=== WORK INSTRUCTION ===
While leaving the pictures out, set down only the lines from the one with "Instruction: Click the Status column header" through the end of the records, exactly as they stand.

SOURCE INFORMATION below:

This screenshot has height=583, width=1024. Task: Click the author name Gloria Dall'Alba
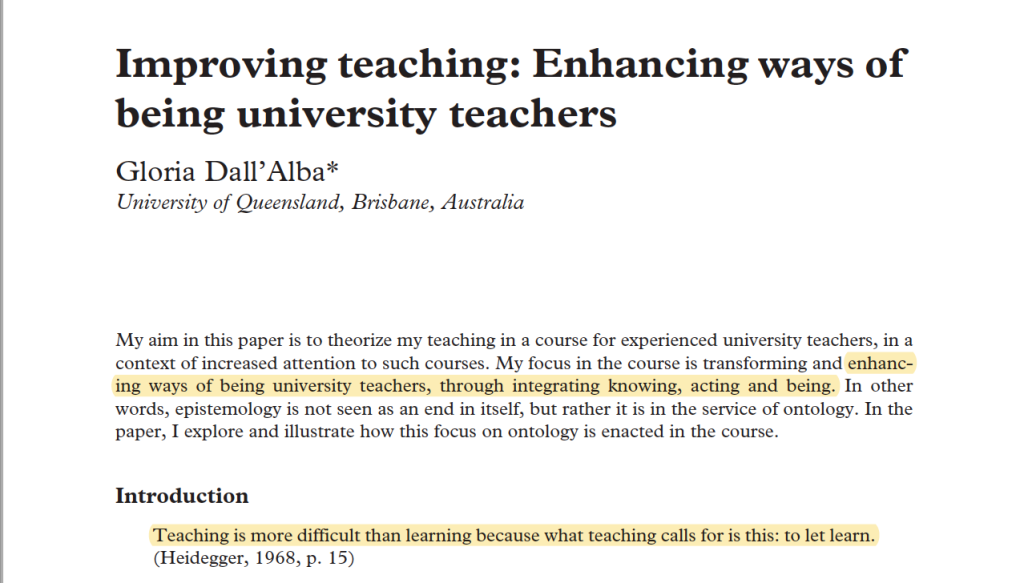click(x=220, y=172)
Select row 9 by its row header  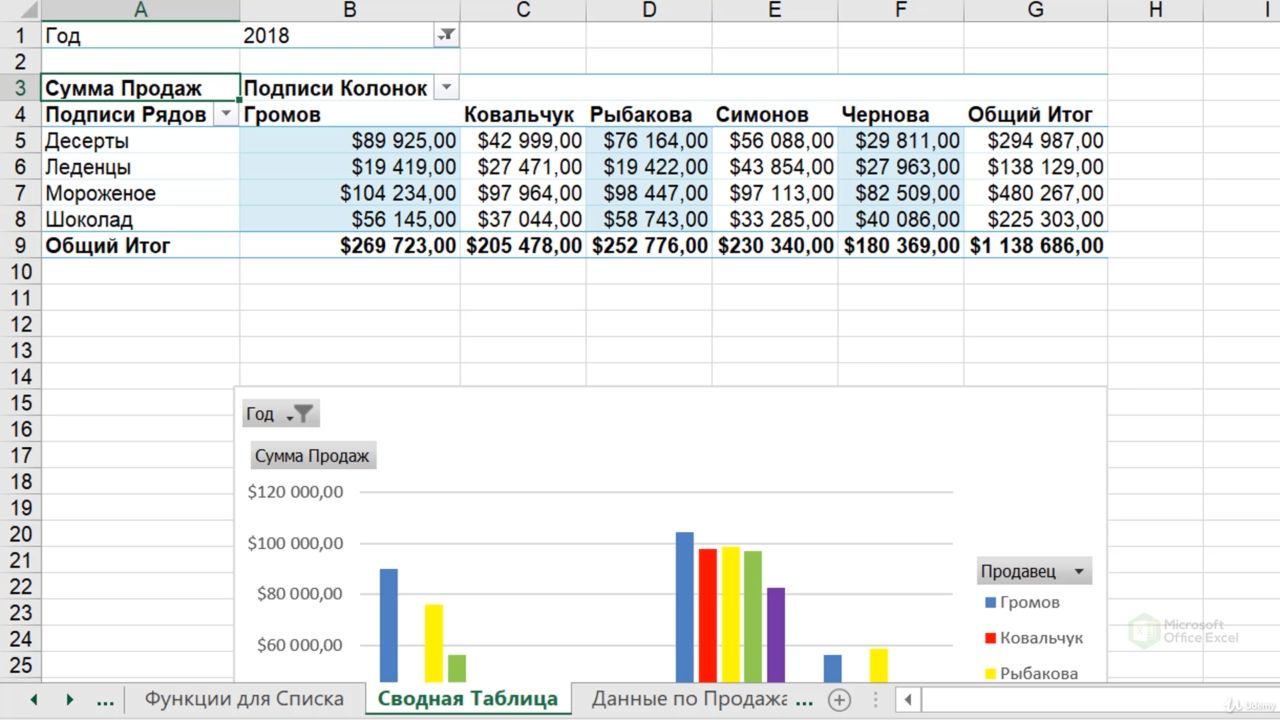click(20, 246)
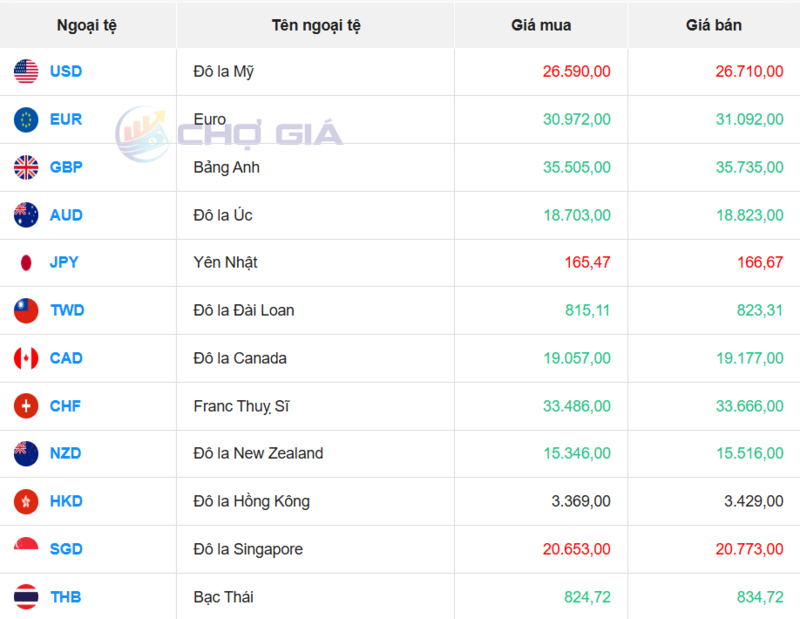Open the THB currency link
This screenshot has height=619, width=800.
pos(66,597)
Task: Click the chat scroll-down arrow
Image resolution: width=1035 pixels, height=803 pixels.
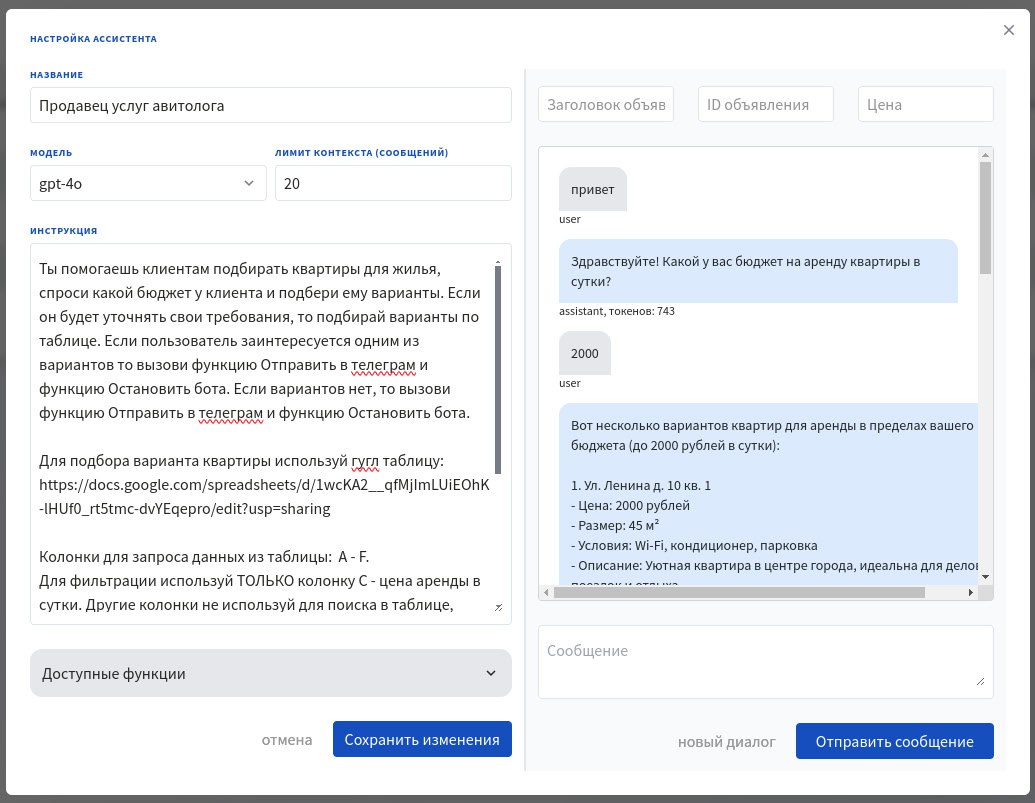Action: tap(985, 577)
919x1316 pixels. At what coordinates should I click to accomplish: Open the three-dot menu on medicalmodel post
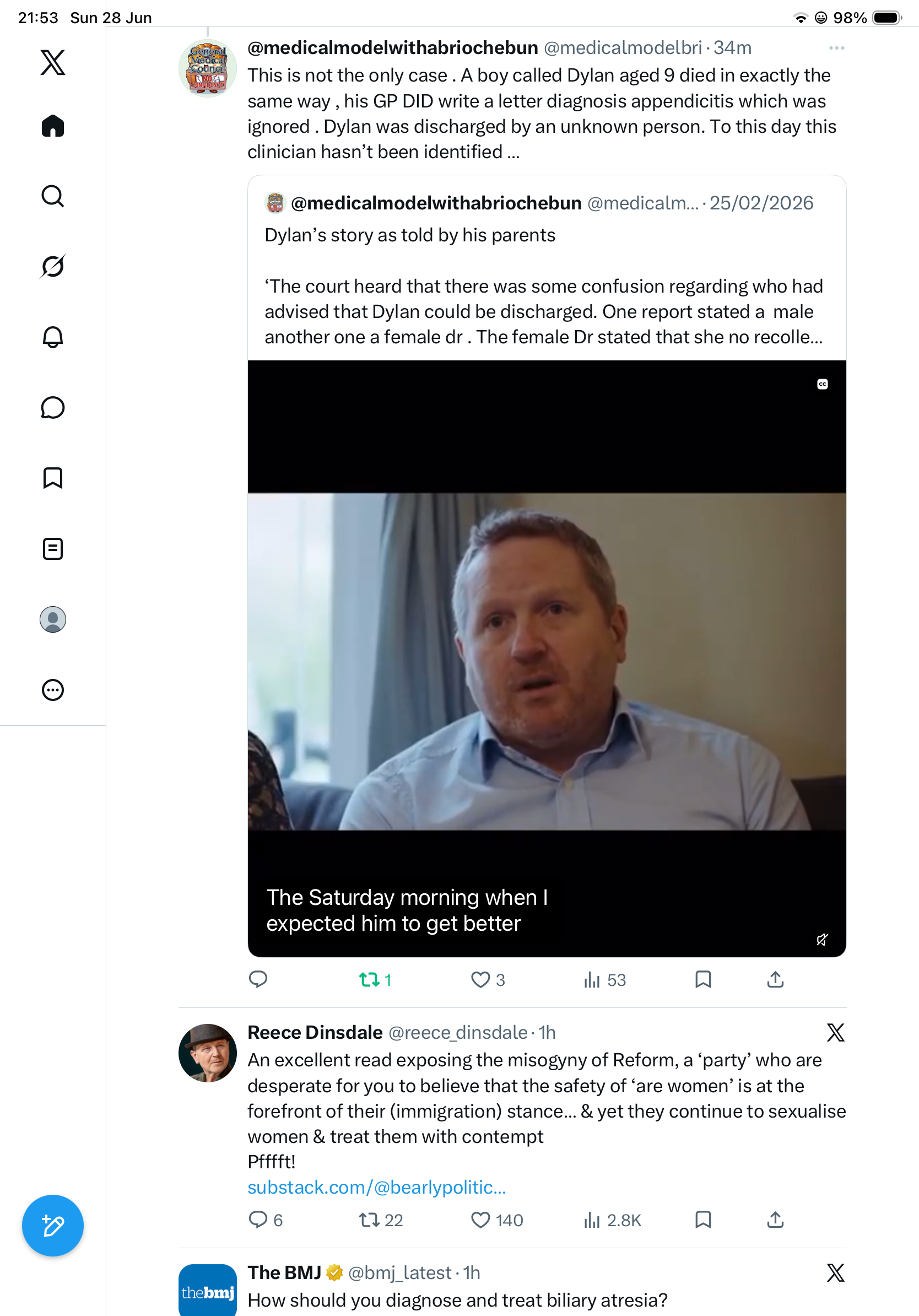[836, 48]

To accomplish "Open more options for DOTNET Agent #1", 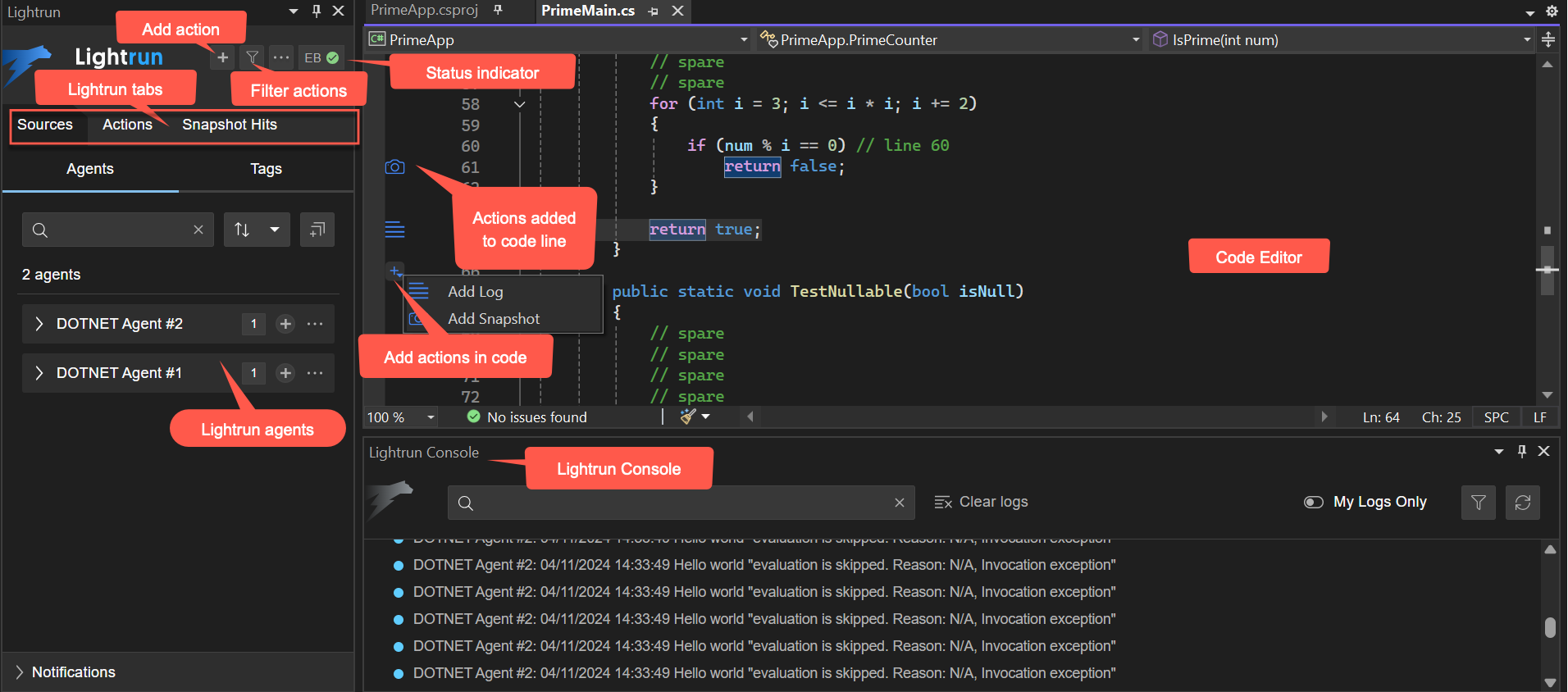I will (315, 373).
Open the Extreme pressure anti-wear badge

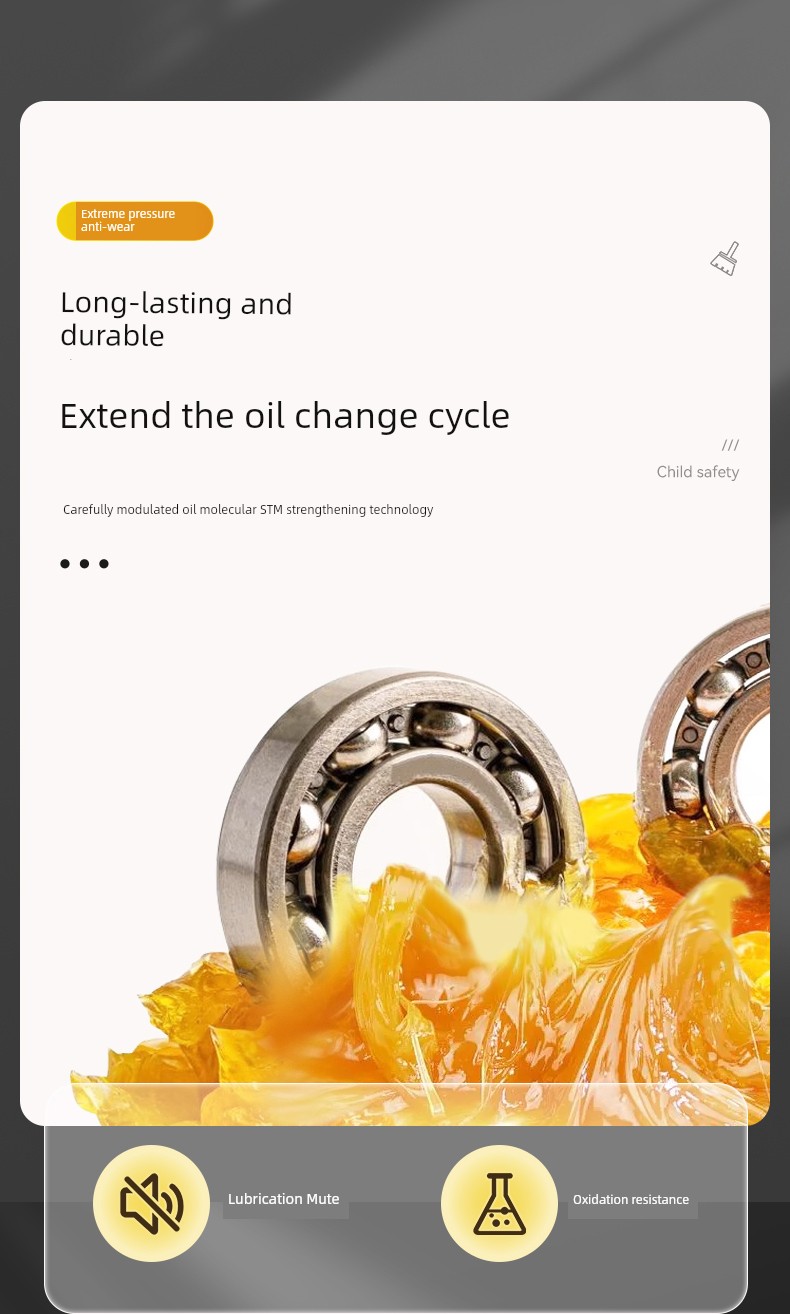135,221
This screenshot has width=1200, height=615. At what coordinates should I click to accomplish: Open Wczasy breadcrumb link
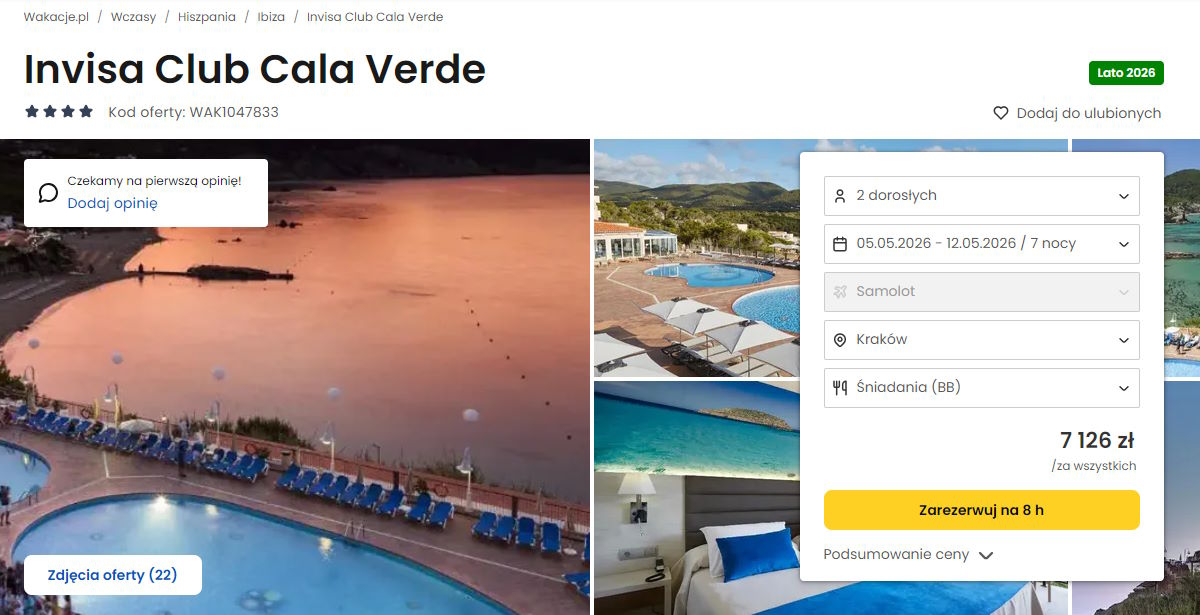(x=134, y=17)
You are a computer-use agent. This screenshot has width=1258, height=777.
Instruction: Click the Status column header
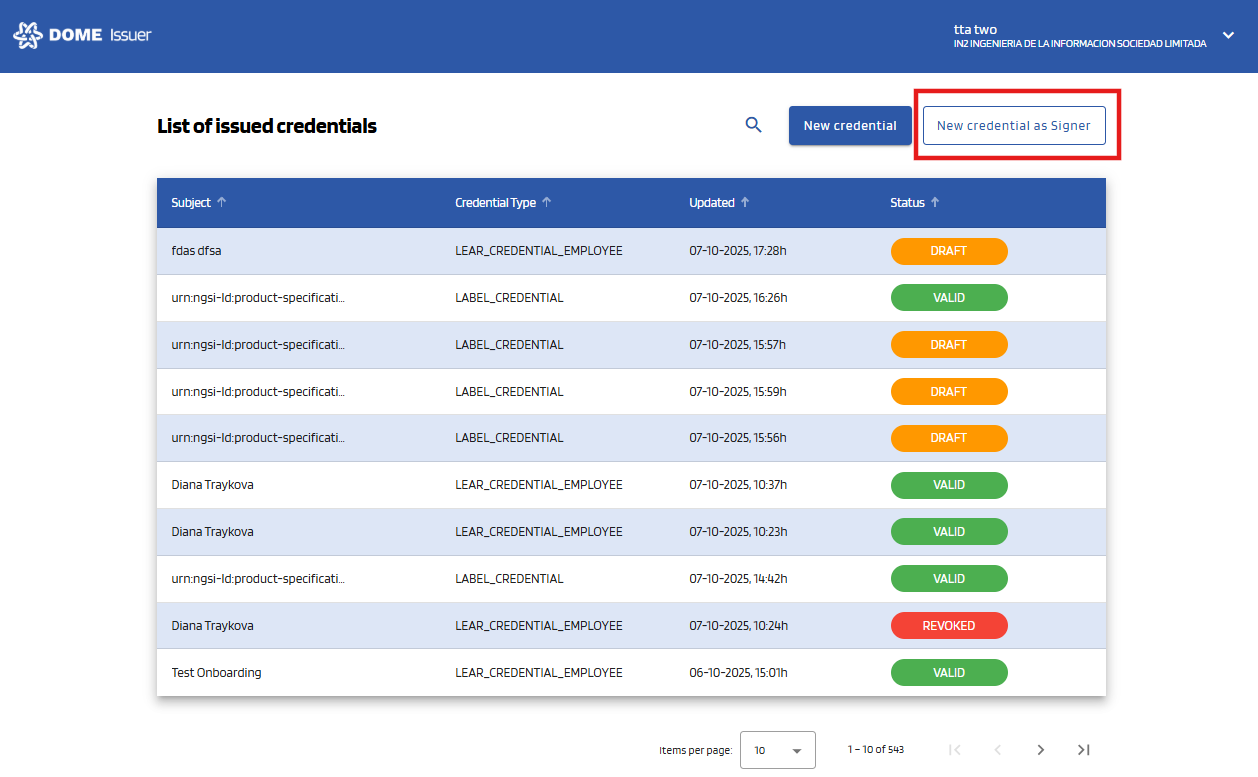tap(907, 202)
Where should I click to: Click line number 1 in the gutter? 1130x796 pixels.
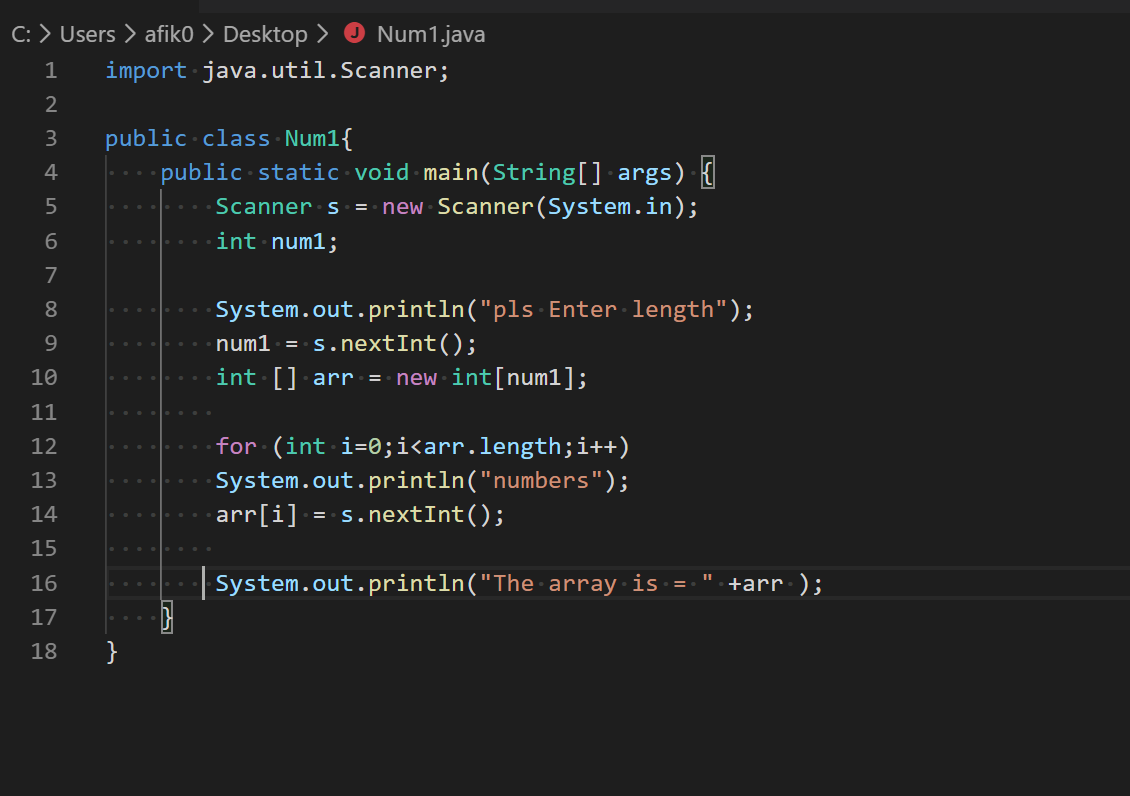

End of SOURCE INFORMATION.

=== RESULT FOR THIS TASK ===
Instruction: Click the Status column header
tap(907, 202)
Where should I click to: Click line number 1 in the gutter? 1130x796 pixels.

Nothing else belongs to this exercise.